• WHAT IS ASKED
Set out every line of the material below as a numbered list, skipping any blank lines and leaving out the pictures.
########
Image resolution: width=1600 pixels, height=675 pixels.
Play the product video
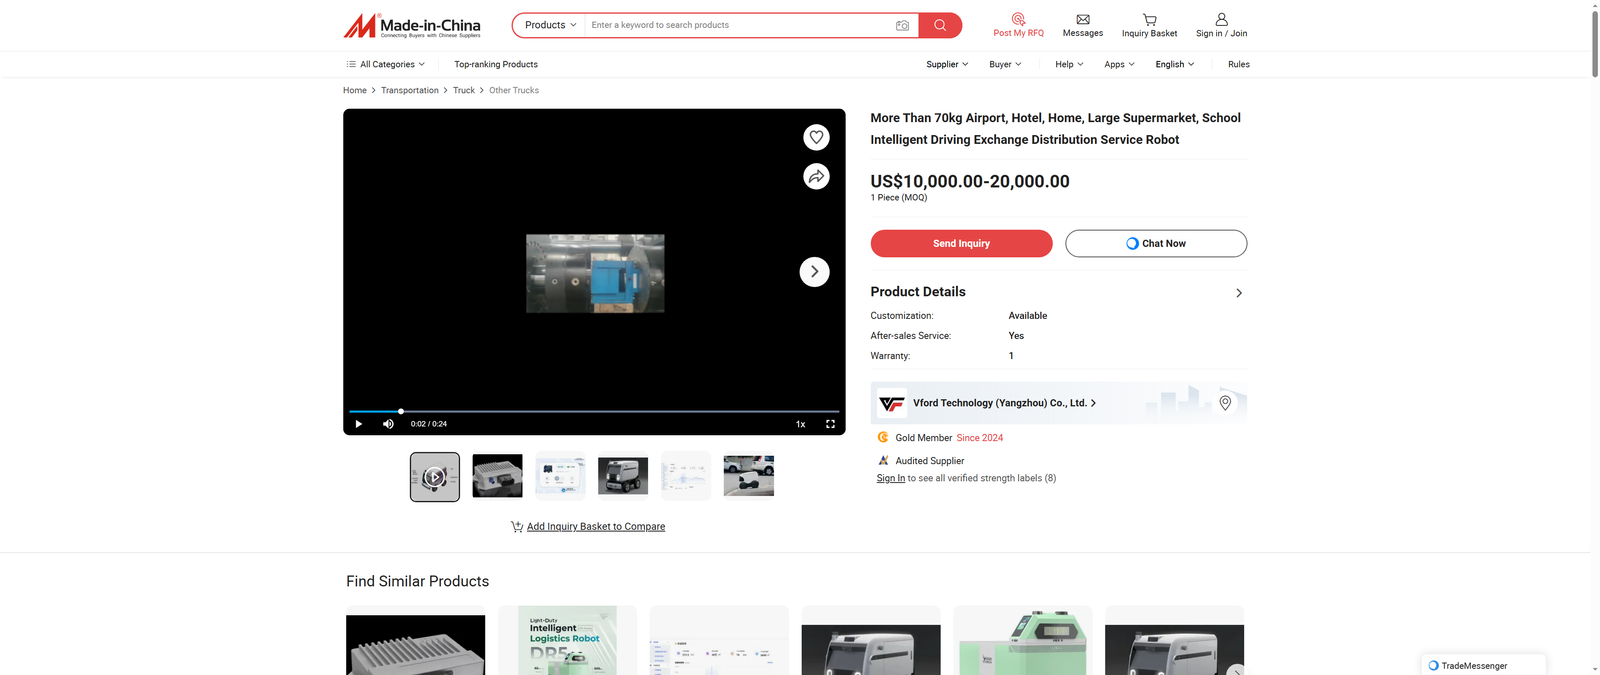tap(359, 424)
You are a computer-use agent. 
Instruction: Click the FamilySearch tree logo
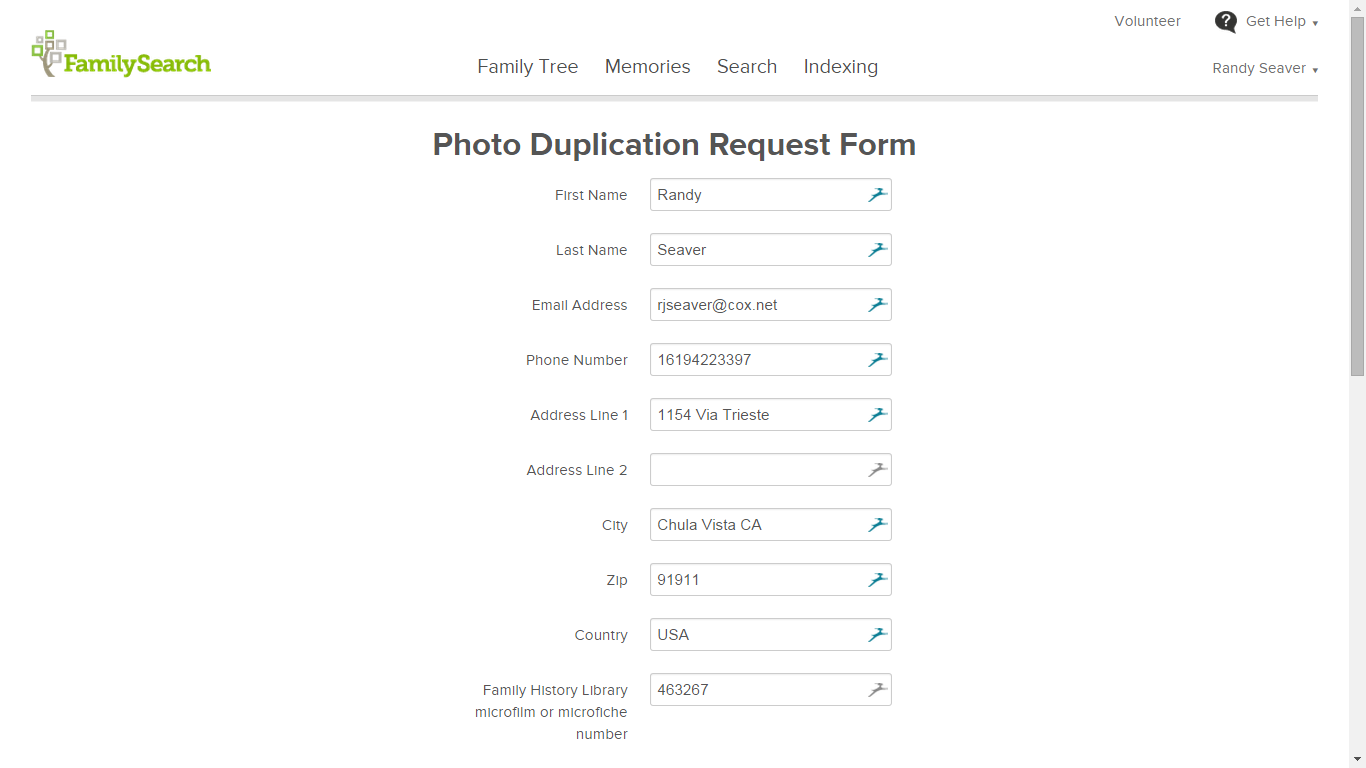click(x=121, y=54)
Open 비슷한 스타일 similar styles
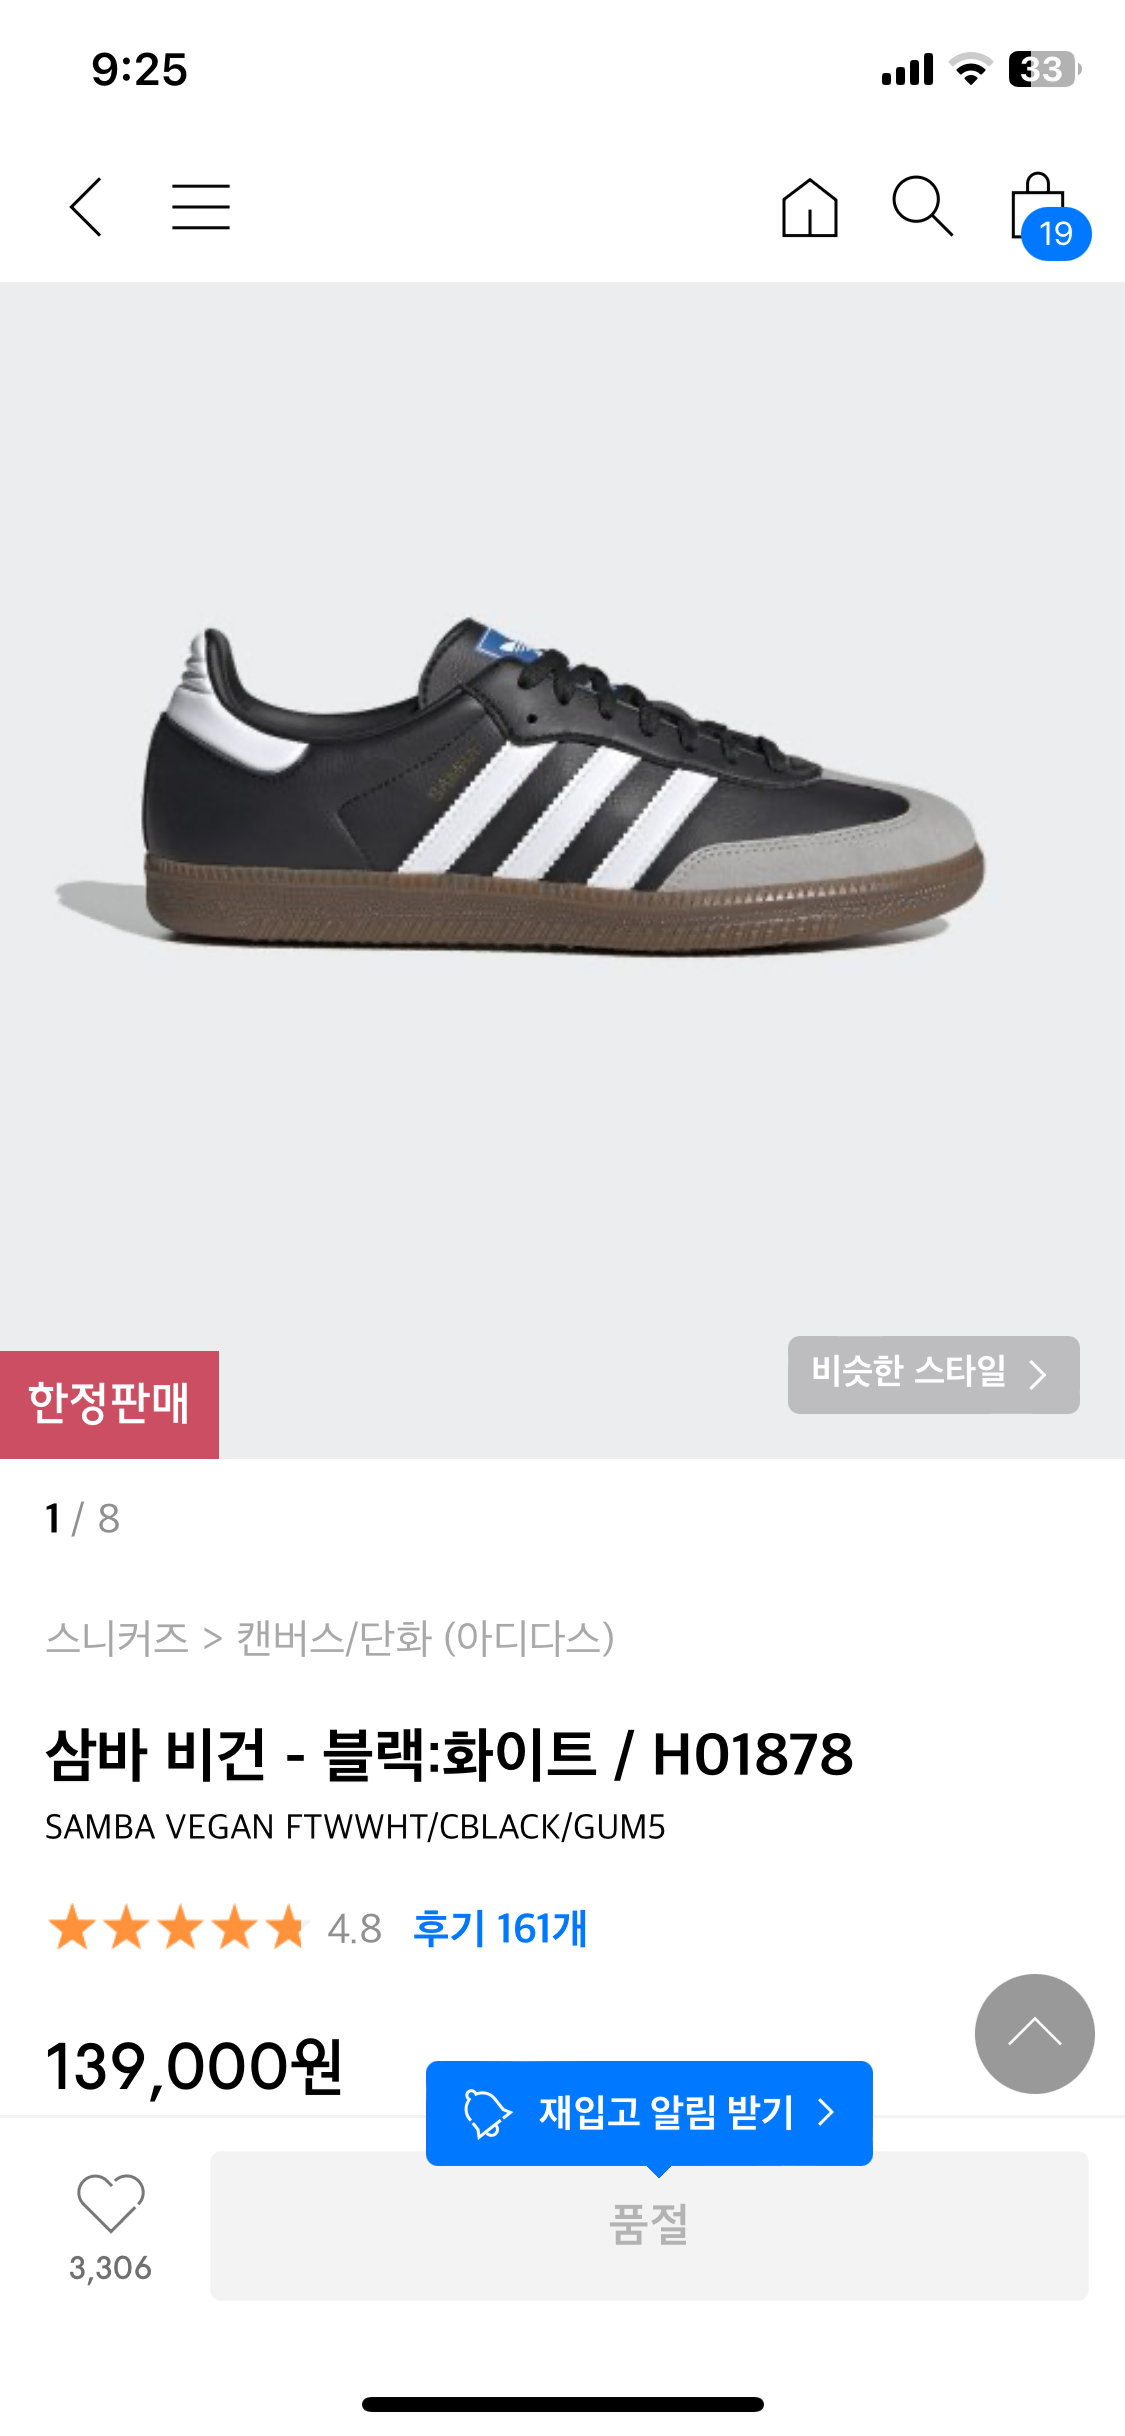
########
• FULL ANSWER
1. Image resolution: width=1600 pixels, height=675 pixels.
2. Play the product video
3. tap(359, 424)
4. You are a computer-use agent. 
5. Instruction: Click the FamilySearch tree logo
6. click(x=121, y=54)
7. Open 비슷한 스타일 similar styles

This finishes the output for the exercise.